◆ REQUEST:
Please reproduce the lines below verbatim, starting with the line that contains "724x1568 pixels. At" and continuing through the last line, leaving out the pictures.

[Text and element pointing records]
□ □ □
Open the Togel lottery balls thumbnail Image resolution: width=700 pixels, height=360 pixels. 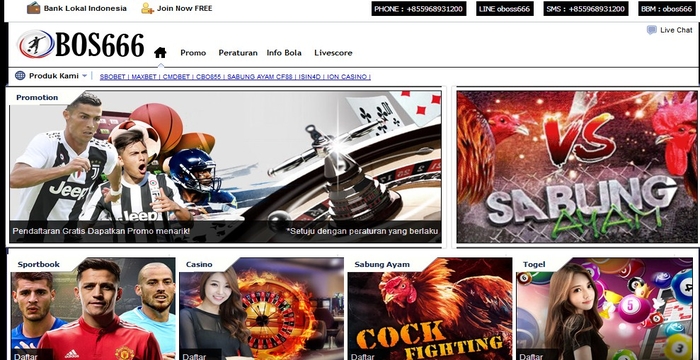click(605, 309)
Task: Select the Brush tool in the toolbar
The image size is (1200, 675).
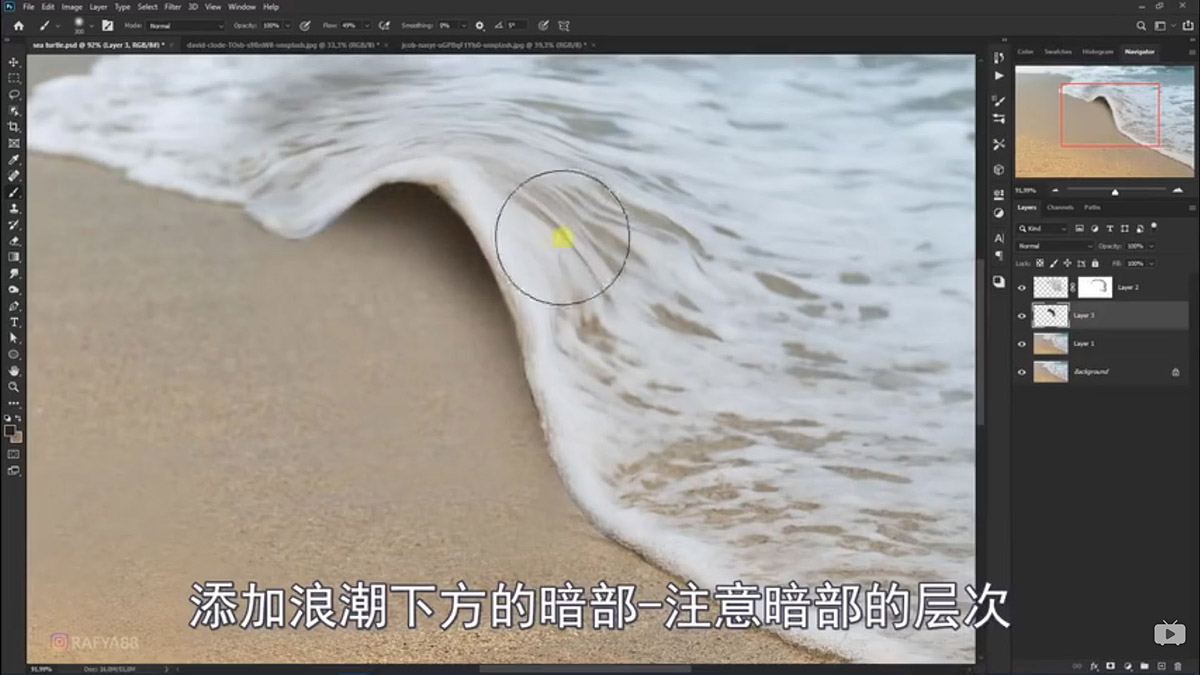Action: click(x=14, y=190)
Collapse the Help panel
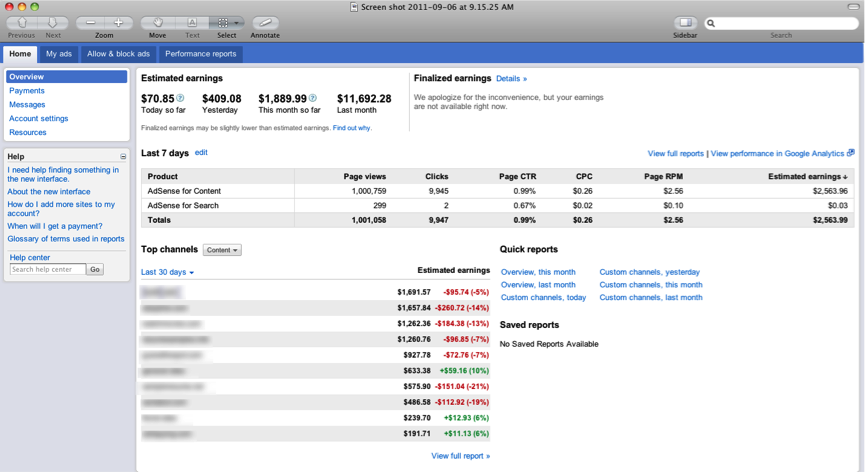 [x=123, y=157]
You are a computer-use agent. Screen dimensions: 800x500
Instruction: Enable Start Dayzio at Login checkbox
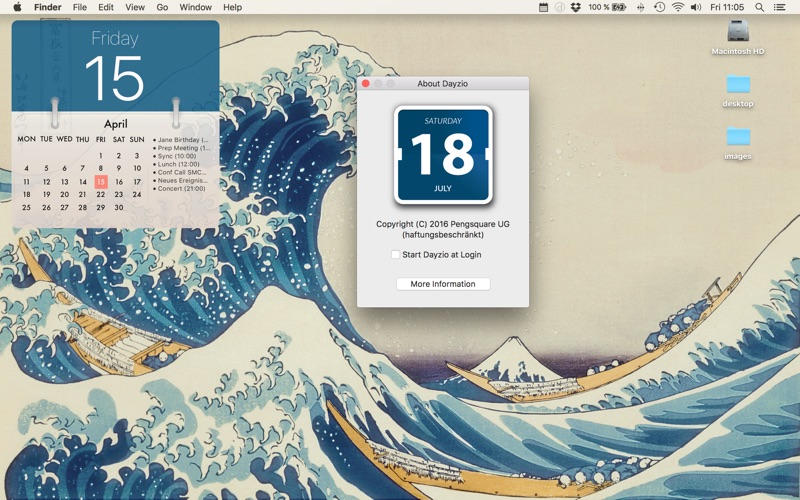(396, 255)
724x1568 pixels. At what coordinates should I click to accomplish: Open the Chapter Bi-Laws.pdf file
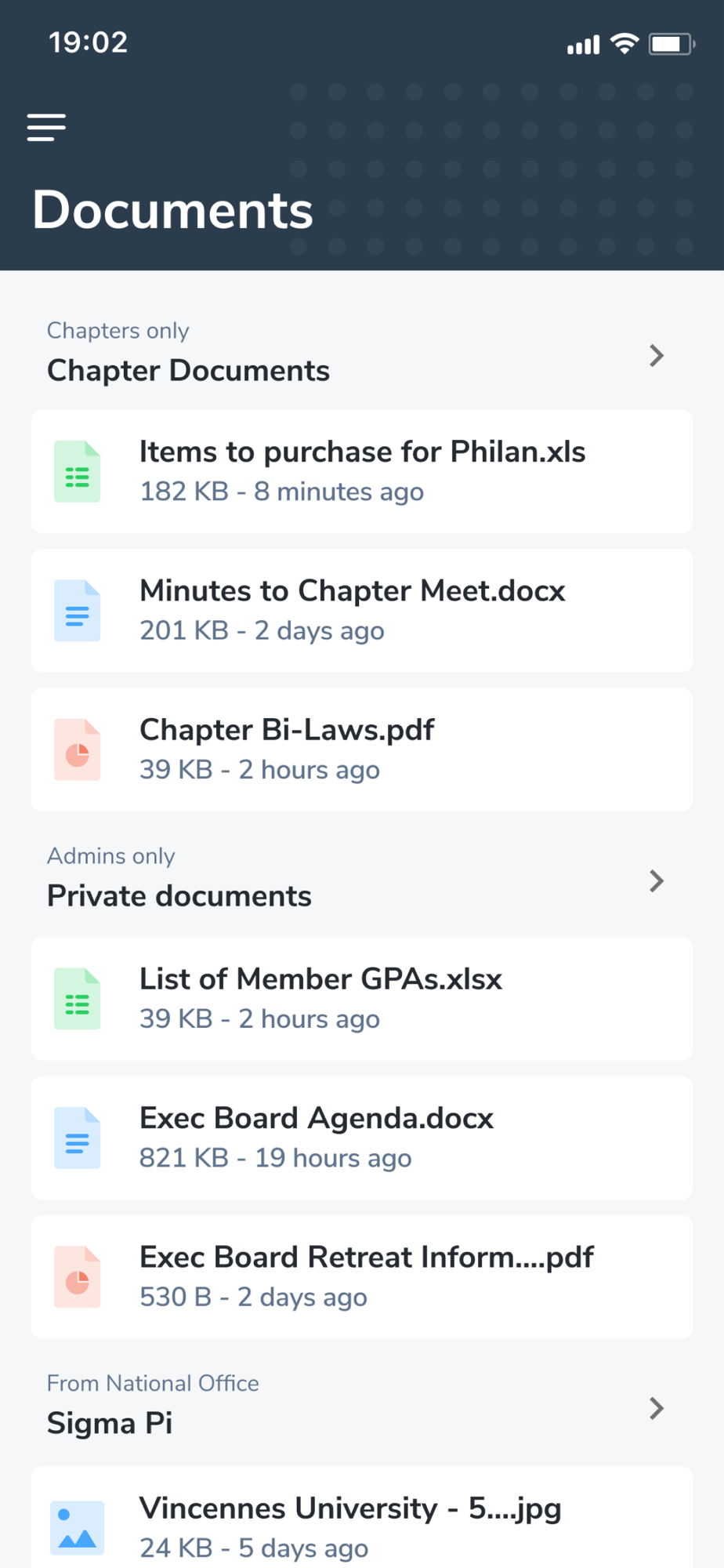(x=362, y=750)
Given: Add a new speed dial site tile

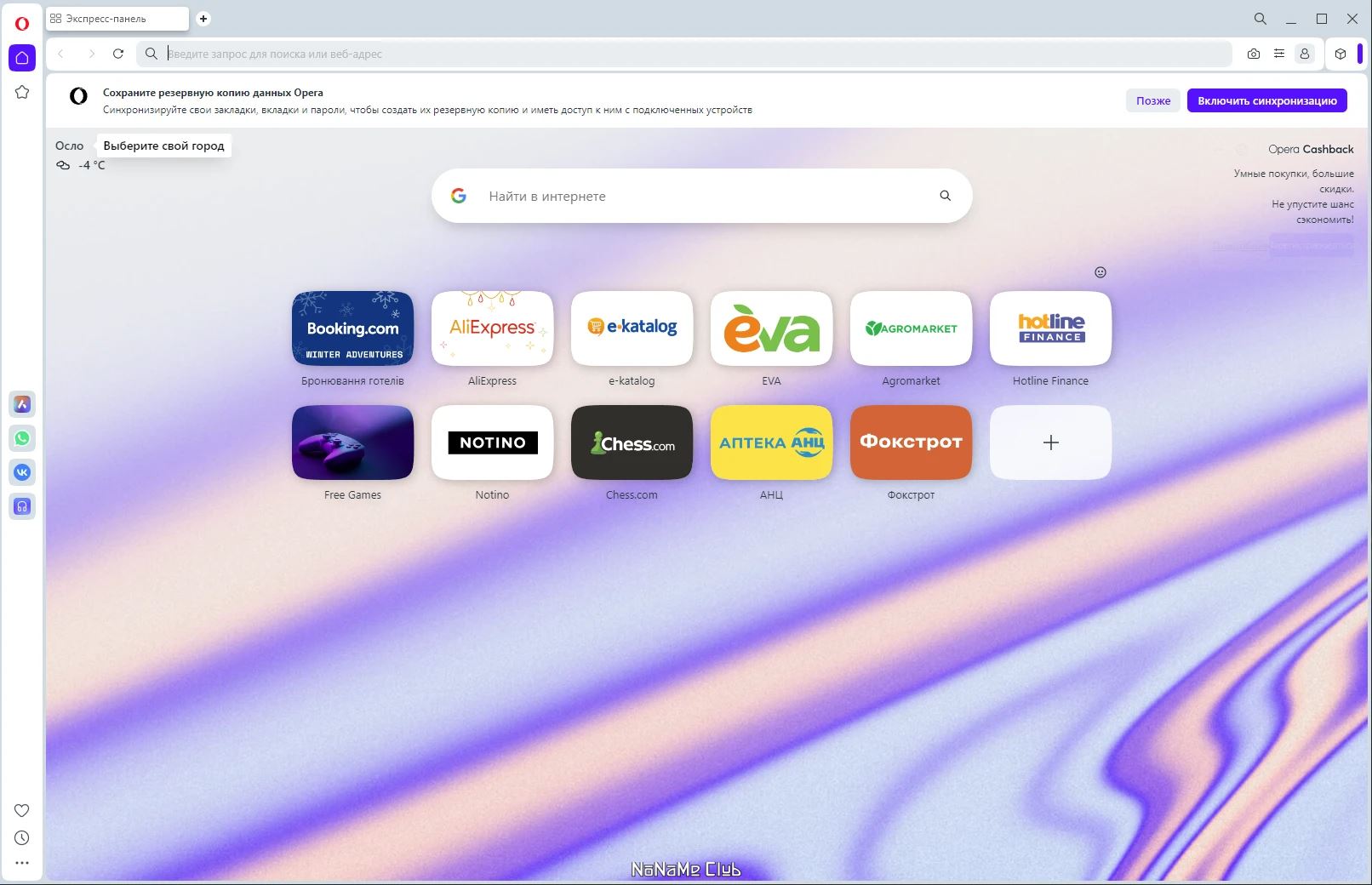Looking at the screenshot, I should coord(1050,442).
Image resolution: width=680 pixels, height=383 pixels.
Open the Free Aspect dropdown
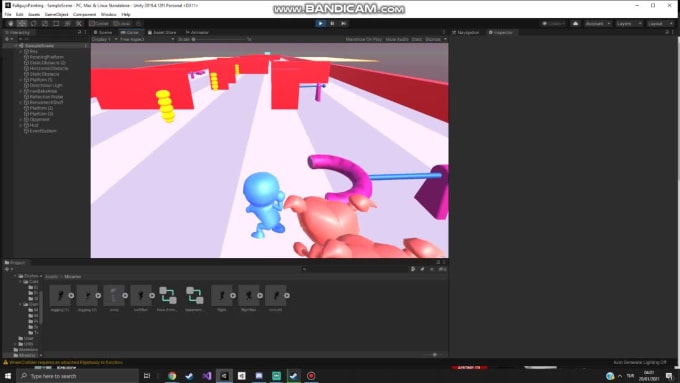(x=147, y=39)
□ □ □
◆ CORRECT ANSWER:
724x1568 pixels. At what coordinates should I click to accomplish: Open the Chapter Bi-Laws.pdf file
(x=362, y=750)
Given: Add a new speed dial site tile

Looking at the screenshot, I should coord(1050,442).
Image resolution: width=680 pixels, height=383 pixels.
Open the Free Aspect dropdown
(x=147, y=39)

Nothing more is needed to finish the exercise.